Key Words: Song Copyright, Song Cover, Royalty, Collective Management Institute, Youtube

  • I.    Pendahuluan

    1.1.   Latar Belakang

Indonesia merupakan negara kepulauan yang kaya dengan keanekaragaman karya seni dan budayanya, yang dalam perspektif hukum kekayaan intelektual mendapat perlindungan hak cipta. Pada umumnya, hak cipta memiliki masa berlaku tertentu yang terbatas. Hak cipta berlaku pada berbagai jenis karya seni atau karya cipta atau ciptaan.1 Salah satu karya cipta yang mendapat perlindungan Hak Cipta

adalah karya cipta lagu berdasarkan ketentuan Pasal 40 huruf d. Undang-Undang Nomor 28 Tahun 2014 Tentang Hak Cipta (selanjutnya disebut atau disingkat UU Hak Cipta).2

Keberadaan lagu tidak dapat dilepaskan dari perkembangan zaman, termasuk di era Revolusi Industri 4.0 yang selain membawa dampak positif juga menimbulkan dampak negatif tidak hanya bagi pelaku industri musik juga bagi pencipta. Revolusi Industri 4.0 yang pencirinya adalah internet of thing, telah menjadikan lagu maupun musik beredar demikian cepat bahkan menembus batas-batas dunia dengan revolusi internet.
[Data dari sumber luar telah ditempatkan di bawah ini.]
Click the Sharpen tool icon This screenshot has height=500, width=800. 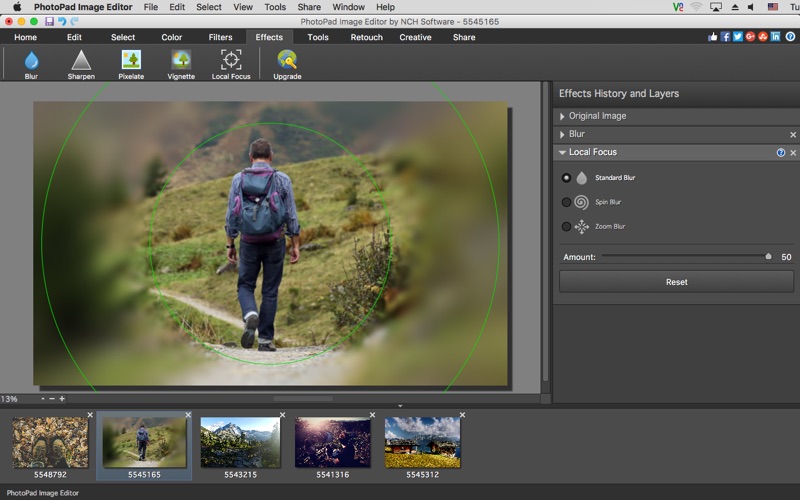pyautogui.click(x=81, y=63)
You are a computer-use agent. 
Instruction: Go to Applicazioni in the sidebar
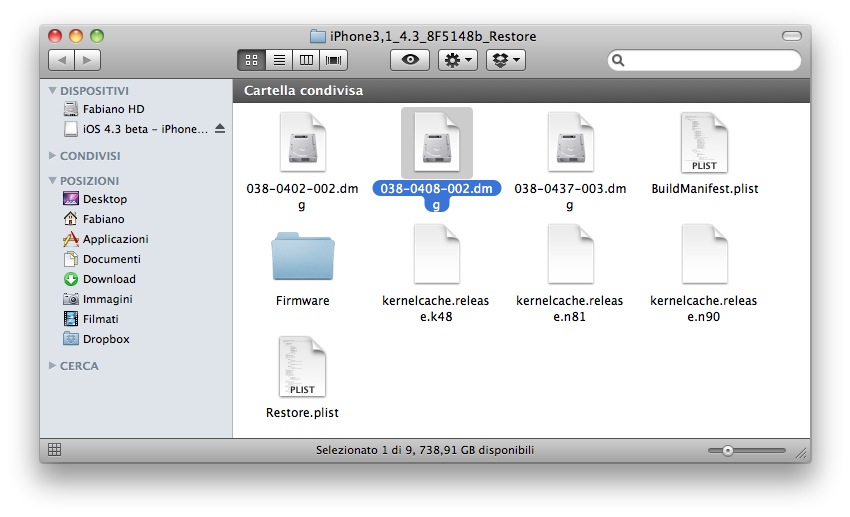click(x=115, y=239)
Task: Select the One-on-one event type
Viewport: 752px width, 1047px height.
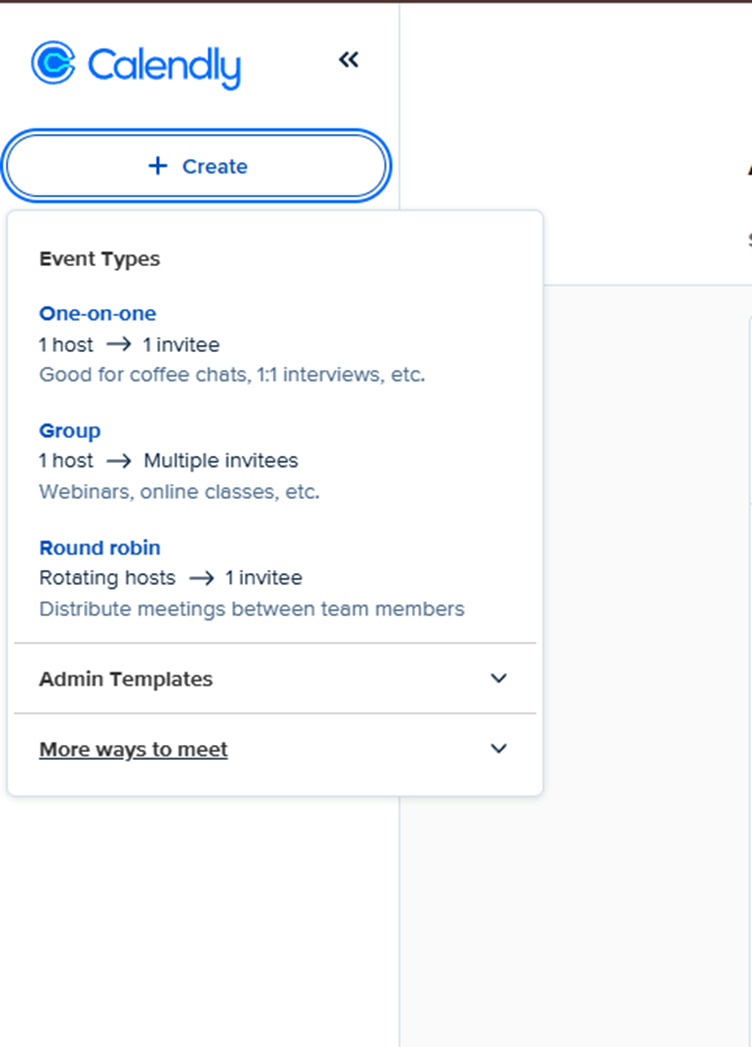Action: coord(97,313)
Di era 4.0 ini, pencipta lagu yang terkadang posisinya juga sebagai penyanyi, bahkan sekaligus produser rekaman dapat mendistribusikan dan mengunggah karyanya dengan cepat berbasis media internet sebagai sarana publikasi seperti radio online, media sosial, termasuk Youtobe. Melalui beragam media berbasis internet tersebut karya cipta lagu dengan cepat terdistribusikan dan sampai kepada masyarakat atau konsumen pencinta lagu. Dalam perspektif perlindungan Hak Cipta yang berhak mendistribusikan karya cipta lagu adalah pencipta karena pencipta mempunyai hak eksklusif atas karyanya.
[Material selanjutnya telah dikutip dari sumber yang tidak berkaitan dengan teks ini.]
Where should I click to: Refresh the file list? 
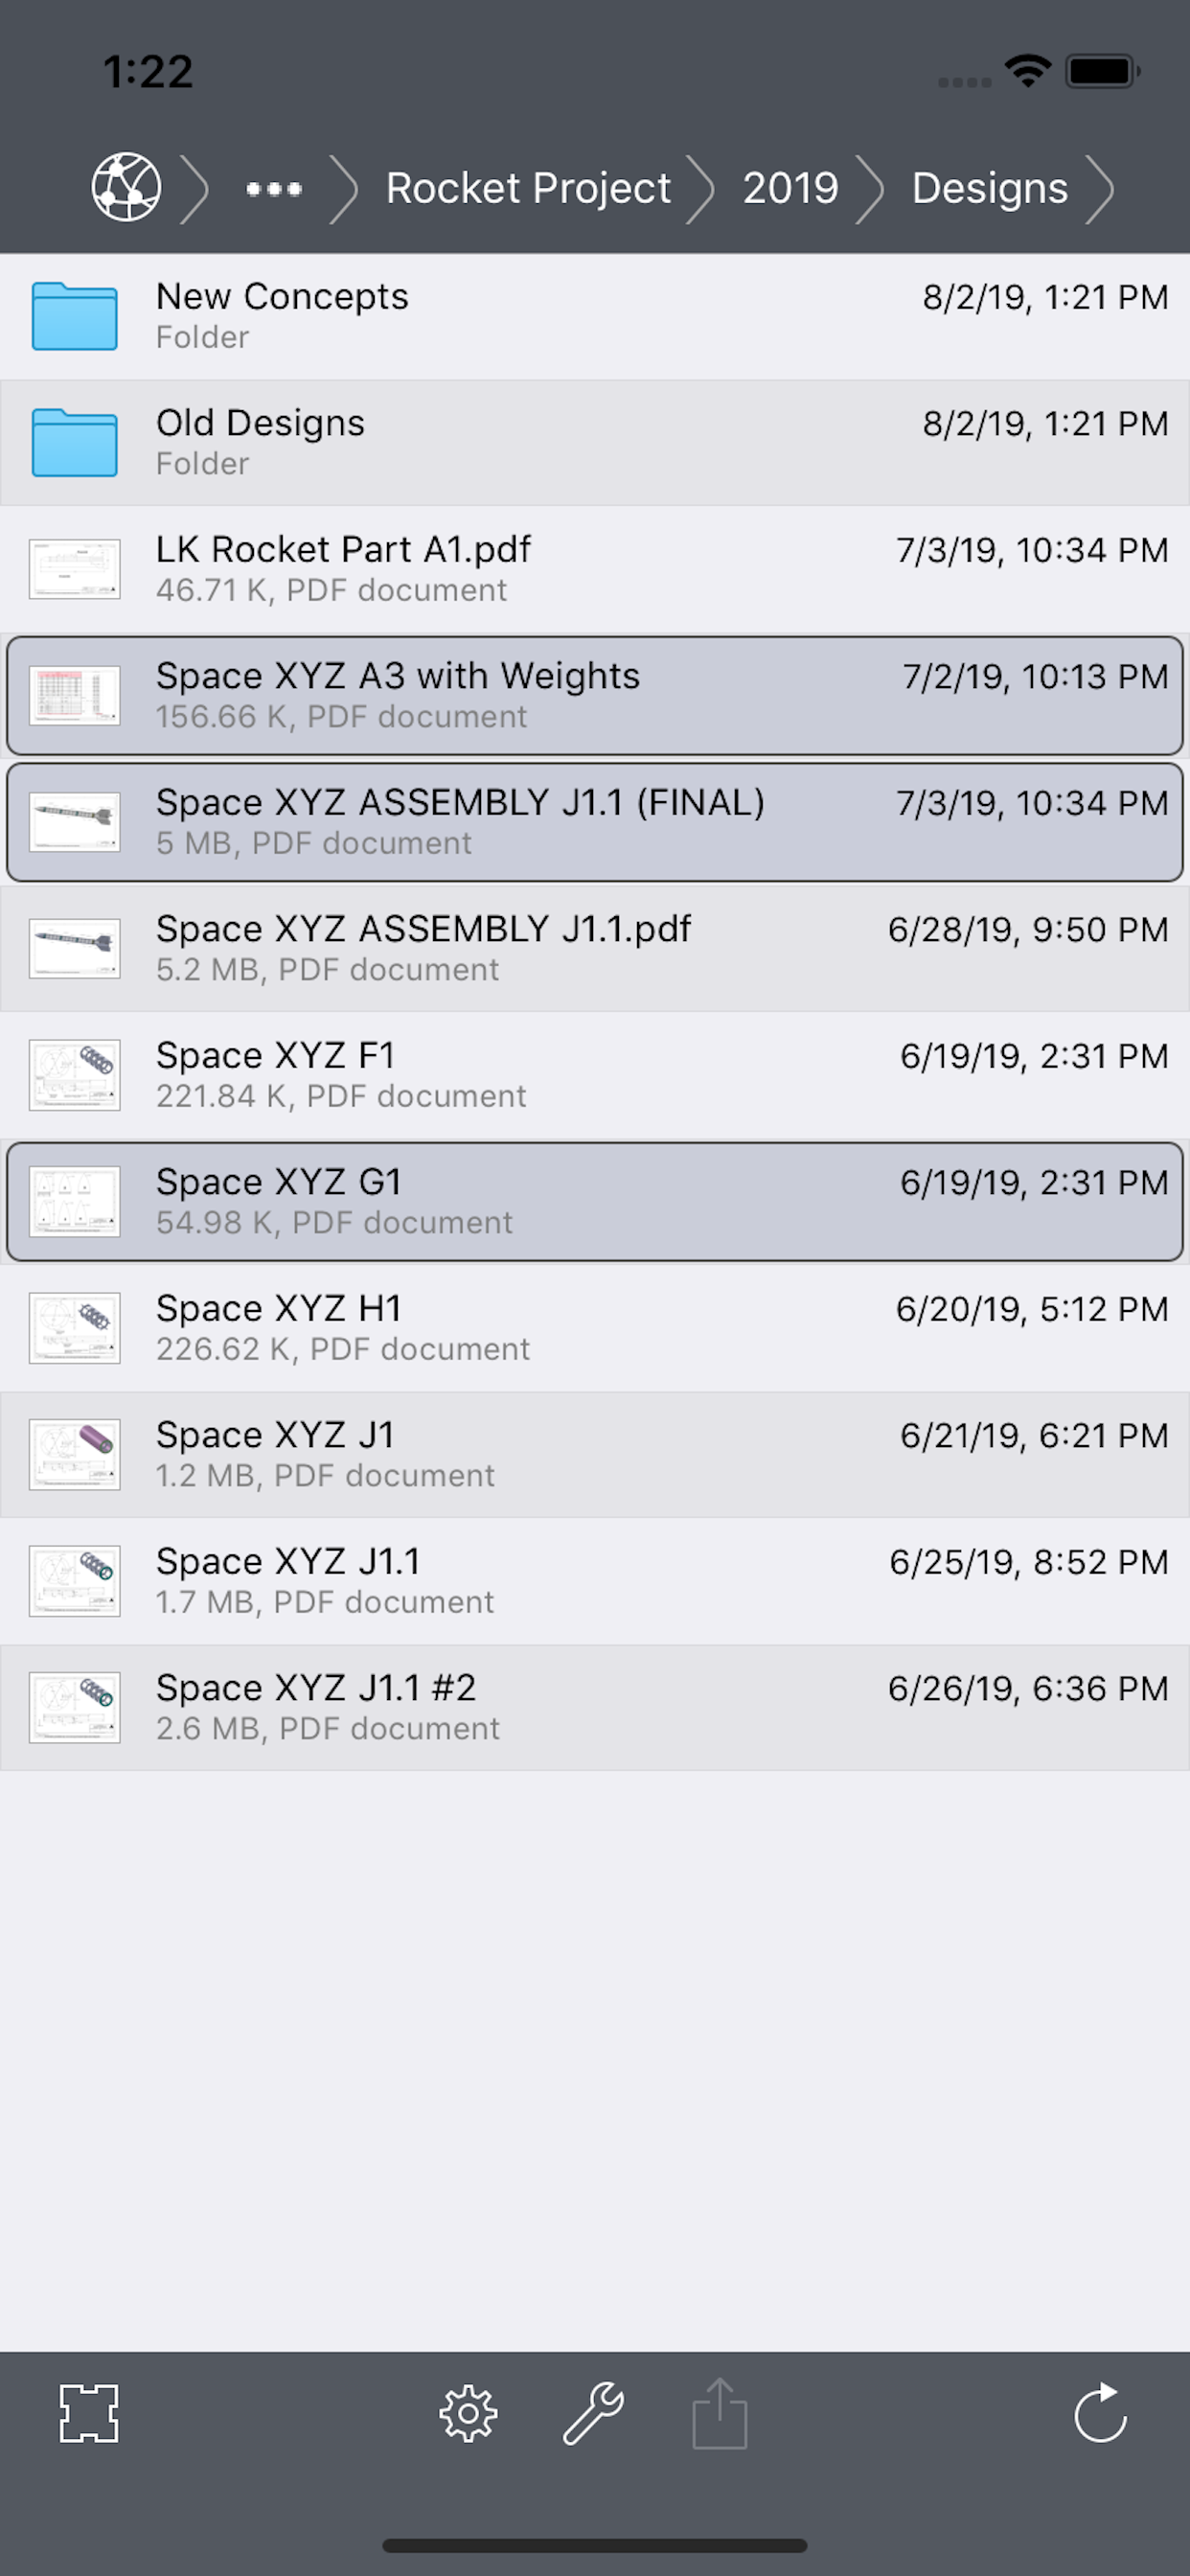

Kekayaan Intelektual, termasuk didalamnya karya cipta lagu merupakan hasil pemikiran karya manusia yang kreatif yang membutuhkan pengorbanan waktu, tenaga, dan biaya. Lagu sebagai suatu karya intelektual proses penciptaannya juga merupakan hasil karya kreatif, dengan kemampuan intelektualnya seorang pencipta mampu menghasilkan karya cipta lagu yang orisinal oleh karenanya karya cipta tersebut mendapat perlindungan hak cipta dan memiliki manfaat ekonomi bagi penciptanya.3 Berdasarkan pasal 1 angka 1 UU Hak Cipta mengatur bahwa Hak Cipta adalah Hak Ekslusif pencipta yang timbul secara otomatis berdasarkan prinsip deklaratif setelah suatu ciptaan diwujudkan dalam bentuk nyata tanpa mengurangi atau pembatasan sesuai dengan ketentuan peraturan perundang-undangan.
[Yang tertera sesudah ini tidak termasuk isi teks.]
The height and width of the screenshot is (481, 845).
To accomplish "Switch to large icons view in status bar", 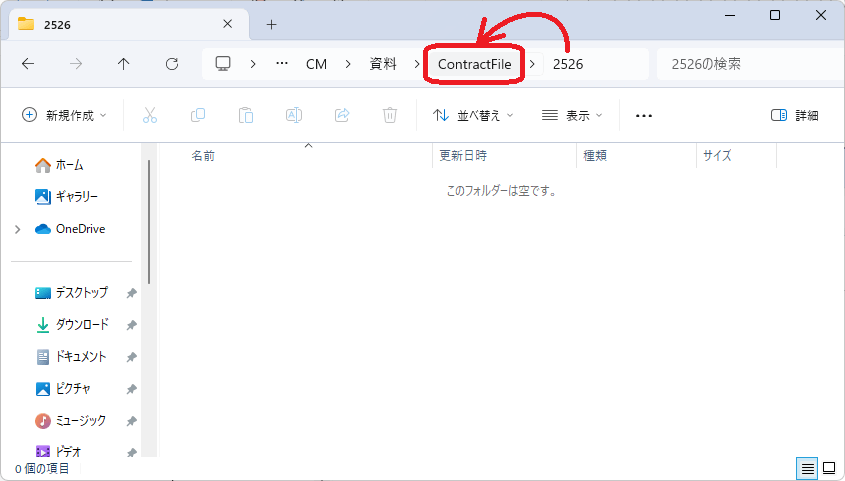I will pos(830,468).
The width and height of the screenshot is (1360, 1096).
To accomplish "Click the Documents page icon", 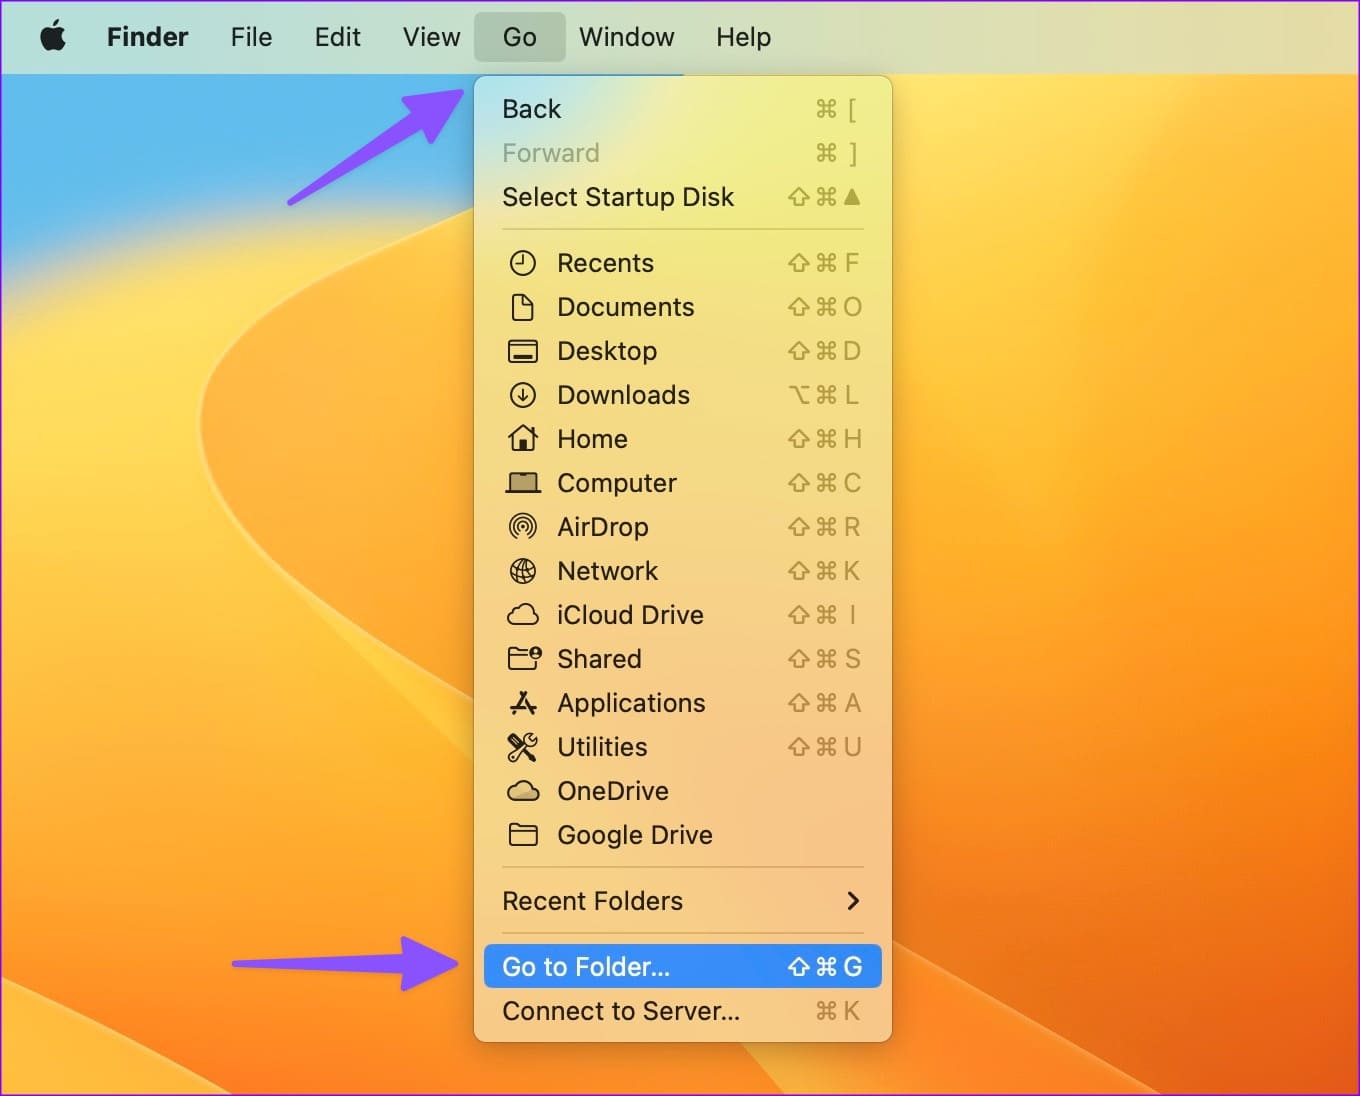I will point(522,307).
Pencipta termasuk pencipta lagu memiliki perlindungan Hak Ekonomi (Economic Right) dan Hak Moral (Moral Right) atas ciptaan lagunya. Hak ekonomi yaitu hak untuk mendapatkan manfaat ekonomi atas ciptaan serta produk hak terkait sedangkan Hak Moral yaitu Hak yang melekat pada diri pencipta atau pelaku yang tidak dapat dihilangkan atau dihapus tanpa alasan apapun, walaupun Hak cipta atau hak terkait telah dialihkan terdahulu. Lagu merupakan suatu karya cipta yang harus dilindungi sebagaimana yang diatur dalam pasal 58 huruf d UU Hak Cipta yang berbunyi perlindungan Hak Cipta atas ciptaan lagu atau musik dengan atau tanpa teks serta pada pasal 54 UU Hak Cipta yang berbunyi untuk mencegah pelanggaran hak cipta yang terkait melalui sarana berbasis teknologi informasi yang canggih.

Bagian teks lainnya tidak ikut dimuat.